EUREKA SPRINGS -- Ann Chambliss has dedicated her life to helping others as a counselor.
She's fought to get grants funded to help those in need from specific abuses and dramatic violence. And she, along with the help of others like Bill Grissom, have made plans to open a facility, Wildflowers Safe Haven, in Eureka Springs for abused women of Carroll County.
The facility is also a thrift store and free food pantry for those in need of its services and funds have been raised by the staff at Wildflowers Ministry to open its doors as soon as possible.
But in the recent days of triple-digit heat, Wildflower experienced the loss of 1,600 pounds of chicken on Friday morning and needs assistance in replacing the loss.
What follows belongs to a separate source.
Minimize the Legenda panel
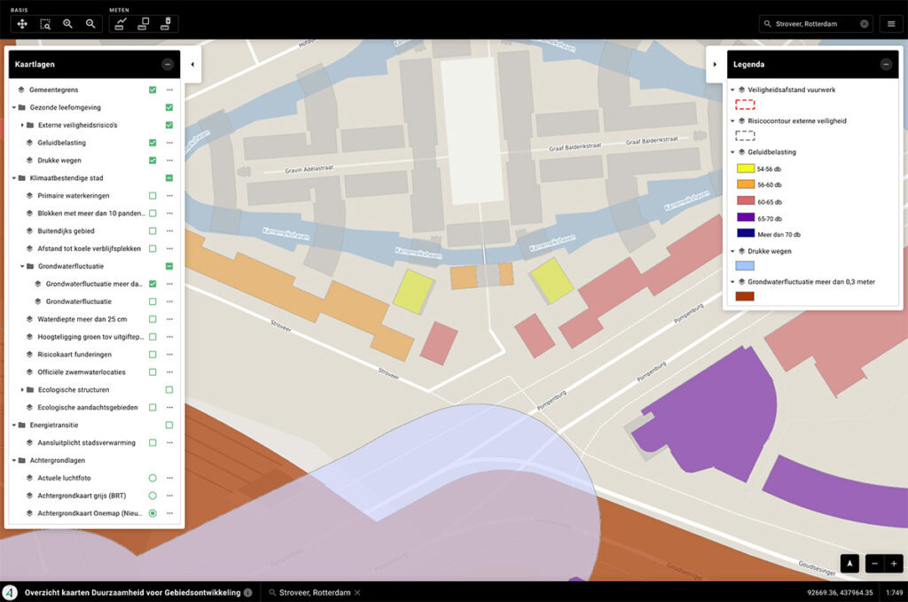 (885, 65)
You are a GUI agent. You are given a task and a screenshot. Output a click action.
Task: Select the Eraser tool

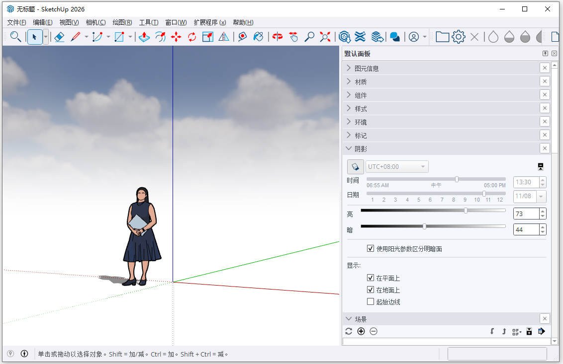click(60, 37)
"We got the freezer replaced," Chambliss said. "But we can't replace the meat."
Wildflowers has served over 100 families of four with enough food to get them through one week for the last 19 years.
"We do not want one person to go hungry," Grissom said. "We found our walk-in freezer had gone out and we lost the chicken that was to be given out to hungry people."
The cost to replace the freezer was $1,271 and the food will have to be repurchased, Grissom explained.
"Wildflowers takes in as far as money goes right back out to pay bills and purchase food for the food bank," he said. "As most people know by know, we are going to open a safe house for abused women in Carroll County in the near future. We know that God will get us through this tragedy, but it would be great if our community could get behind us and help."
Grissom said that no money taken in by the facility was used to pay any salaries.
"The folks of Eureka Springs have always been so wonderful to us and also the surrounding towns," he said. "I am proud to say I live here."
Grissom and Chambliss would ask that donations be sent to Wildflowers Ministry 6789 Hwy 62 West, Eureka Springs 72632, and marked for the food bank or safe house.